会議などで勇気を持って問題点を発言することがあるのだが、だいたい流されてしまったり、話題を変えられてしまうことが多い。
逆に怒られることもある。

こちらとしては、素直に疑問に思ったことを尋ねて確信をついてしまい、逆鱗にふれることもある。

そのたび、ああ、また馬鹿な質問をしてしまったんだなあ。とそのたび落ち込むが、それが出会いのきっかけになったこともある。

弘前大学のとき、付属小学校の公開授業というのがあって、勉強のためと、そのあとの分科会にも参加した。

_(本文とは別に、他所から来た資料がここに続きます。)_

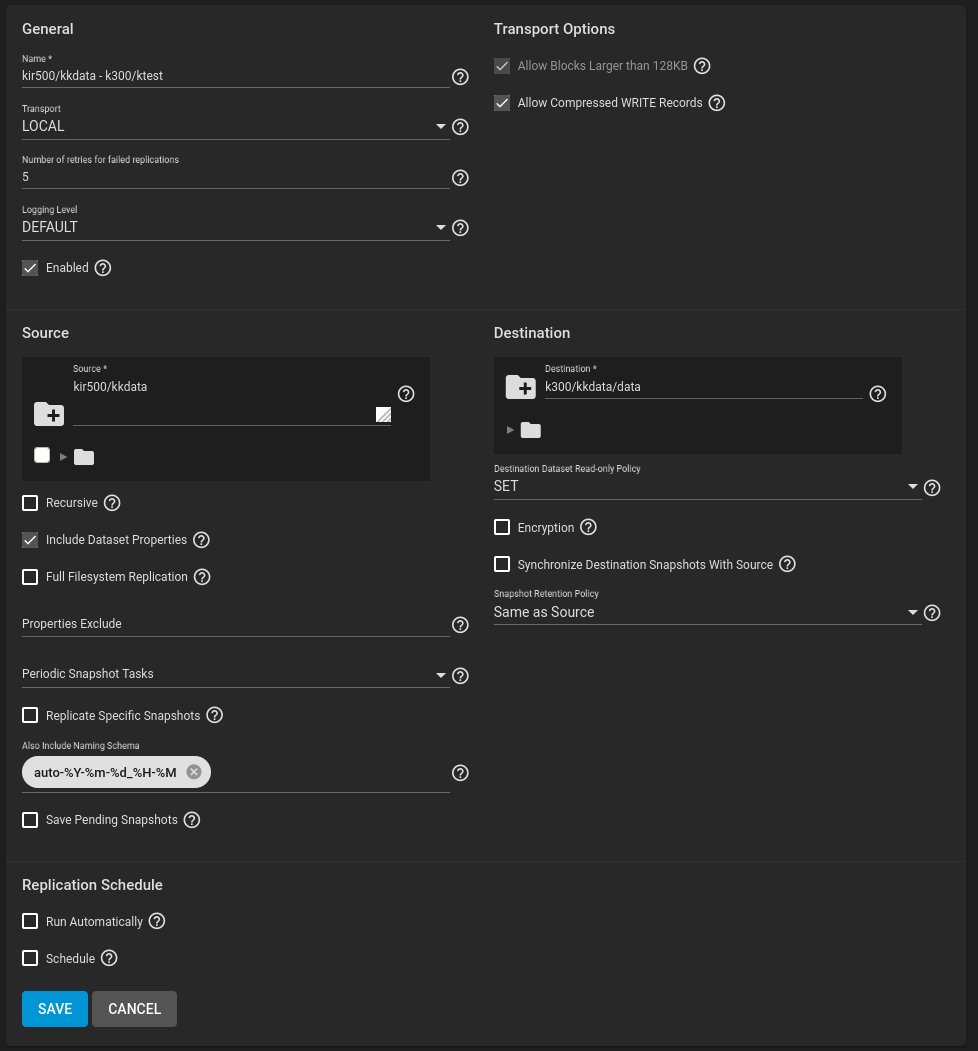Click the help icon beside Transport dropdown
The width and height of the screenshot is (978, 1051).
[460, 127]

図工の授業で、「岩木山をゴッホのタッチでかいてみよう!」というもの。

いい授業だな。と思った。
ゴッホの模写をすることと、地元の岩木山をかくことと一石二鳥で、ゴッホのことも覚えられる。

しかし、疑問に思ったのは、子どもたちに配られた紙に、黒い線で岩木山の形がかいてあったことだ。

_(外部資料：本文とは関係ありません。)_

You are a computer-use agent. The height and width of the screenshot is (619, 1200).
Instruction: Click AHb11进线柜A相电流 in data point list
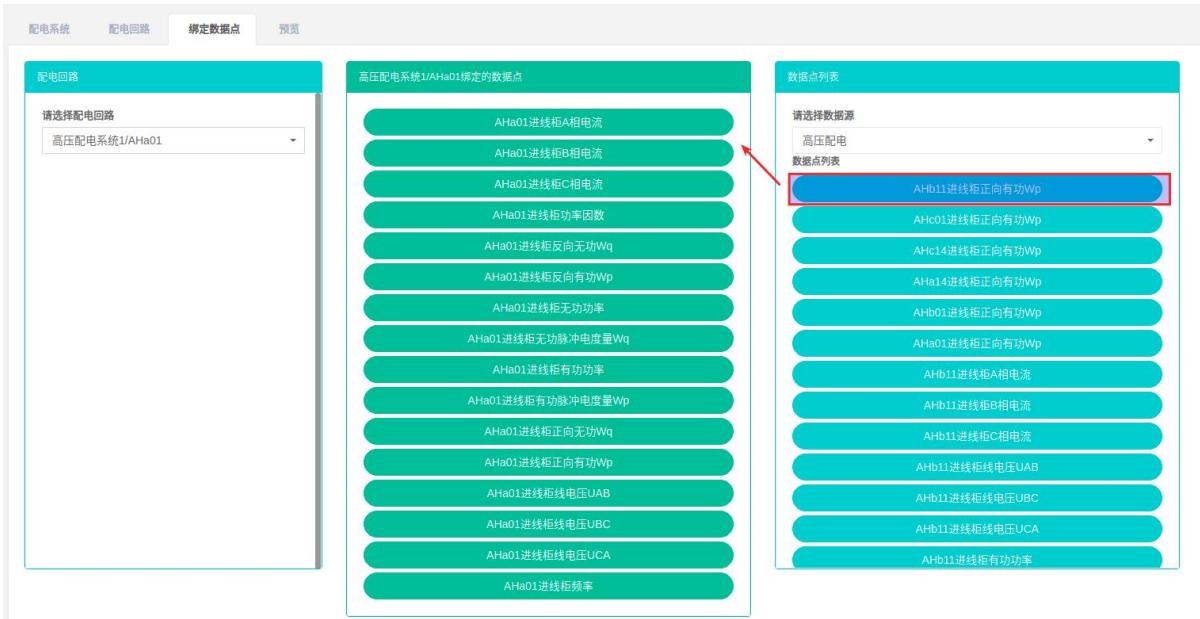[x=976, y=374]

大学院生や、他の小学校の先生や、大学教授がいるなか、発言権がわたしにまわってきて、
「どうでしたか?感想でもなんでもどうぞ。」
と言われた。

授業は非常におもしろかった。でも、最初から岩木山の形がかいてあっては、ゴッホのように自由にかけないのでは?

と、自身なさげに発言した。

しかし、このことについては何も言われず、どんどん次の発言者へまわっていった。

各小学校の自慢話のようなことで、会議はすぎていった。

きっと、わたしはまた馬鹿なことを言ったんだろうな~。と、がっくりしていると、

帰りがけに、弘前大学側で席についていた美術家村上善男先生が私のところへ来て、小声で、
「今日の会議、おまえの発言がなかったら、全く意味がないものだった。」

と言い残して颯爽と帰っていった。

驚いた。

いつも授業では村上先生に怒られてばかりいたので、ほめられたのがうれしくて、その日は眠れなかった。

これが、村上先生といろいろ話をするきっかけになった。

後々きいたら、村上先生もそこが一番気になっていたけれど、弘前大学側で弁護する立場にあったので、指摘できなかったのだとか。

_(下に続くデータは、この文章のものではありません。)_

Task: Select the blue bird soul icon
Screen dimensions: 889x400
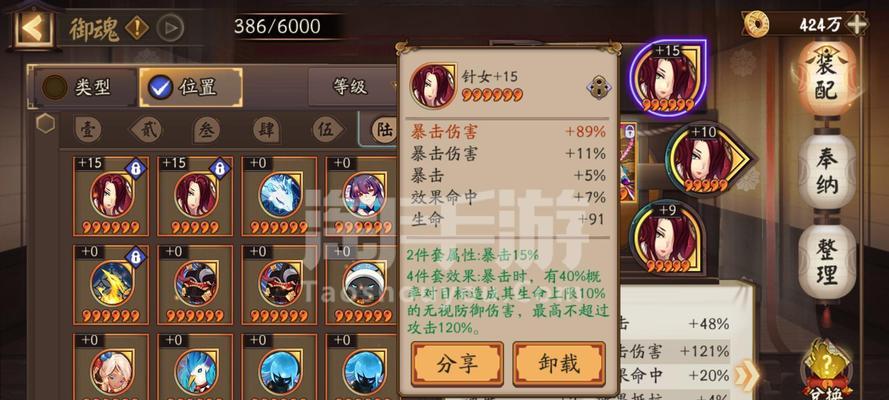Action: click(x=196, y=372)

わたしのような一学生がそこを指摘したことによって村上先生は救われた気持ちになったのだとか。

しかし、今でも、わたしは同じようなことを繰り返して、偉い人を怒らせて、がっくり肩をおとす。

おとといもまたそのようなことがあって、また馬鹿なこと言ってしまったんだろうな。
と思っていたら、

「竹本さん頑張ってますよね。わたしはいつも、みてますよ。」と耳元でささやかれて、本当にうれしかった。

ただ、問題点にばかり目がいってしまっていらいらするのもよくない。

もう、いい年なので、適当な加減も考えていかねば。